Toute analyse ou pratique révolutionnaire qui nie l’apport des combats féministes, LGBT, antiracistes et anticolonialistes, ou pire qui considère ces combats comme néfastes – un point de vue encore répandu dans les milieux marxistes ou anarchistes où l’on rivalise parfois allégrement, entre autres, de transphobie et d’islamophobie – se pose résolument en alliée du fascisme tardif [9].
Toute récrimination dans le camp anticapitaliste contre la prétendue « cancel culture », le « call out », etc., néglige le fait que ces outils militants, lorsqu’ils sont orientés contre les forces réactionnaires, sont tout à fait utiles et efficaces.
Puisque l’antagonisme passe au sein même des milieux dits « révolutionnaires », il est essentiel d’y porter la lutte. Sans oublier que celle-ci vise à balayer tout autant l’État que les organisations de « gauche » (voire d’« extrême-gauche ») dont le seul but est d’y conquérir des places.
Tronti, dont on pourrait sans doute questionner la capacité de résistance à l’assimilation libérale, affirmait à juste titre : « le parti de la subversion ne peut atteindre sa maturité que quand il a face à lui un adversaire puissant » [10]. Effectivement, la période post-libérale qui s’ouvre, en tant que source d’exacerbation des antagonismes, offre au camp anticapitaliste la possibilité de redéfinir les conditions d’une rupture véritable.

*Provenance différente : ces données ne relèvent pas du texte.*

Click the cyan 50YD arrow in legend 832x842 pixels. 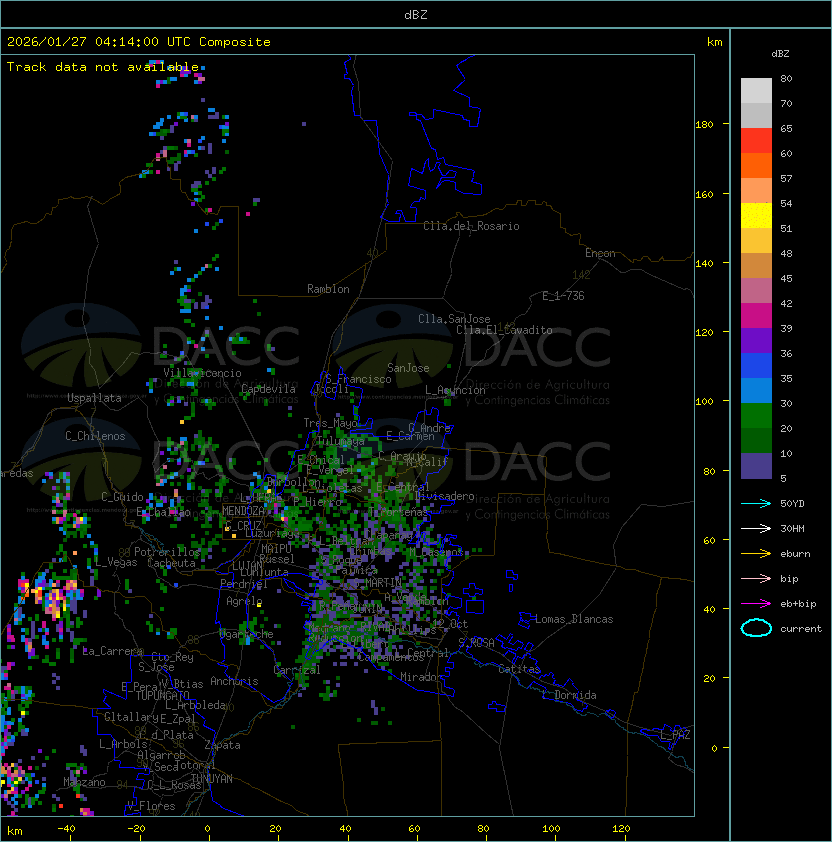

Celle-ci ne demande ni soumission à un sujet révolutionnaire unique, ni la « convergence des luttes » sur la base d’identités positives dont il faudrait coordonner les revendications. La seule convergence en jeu est celle qui se donne pour but « l’autonomie du négatif » [11], donc une mobilisation qui, refusant la capture, refusant d’être le simple moment dialectique d’une synthèse libérale, soit l’expression d’une négativité totale, pleinement libérée, dont le point d’unité et d’intensité nihilistes maximales pourra éventuellement être appelé – si l’on s’entend bien sur le sens des mots – la dictature du prolétariat.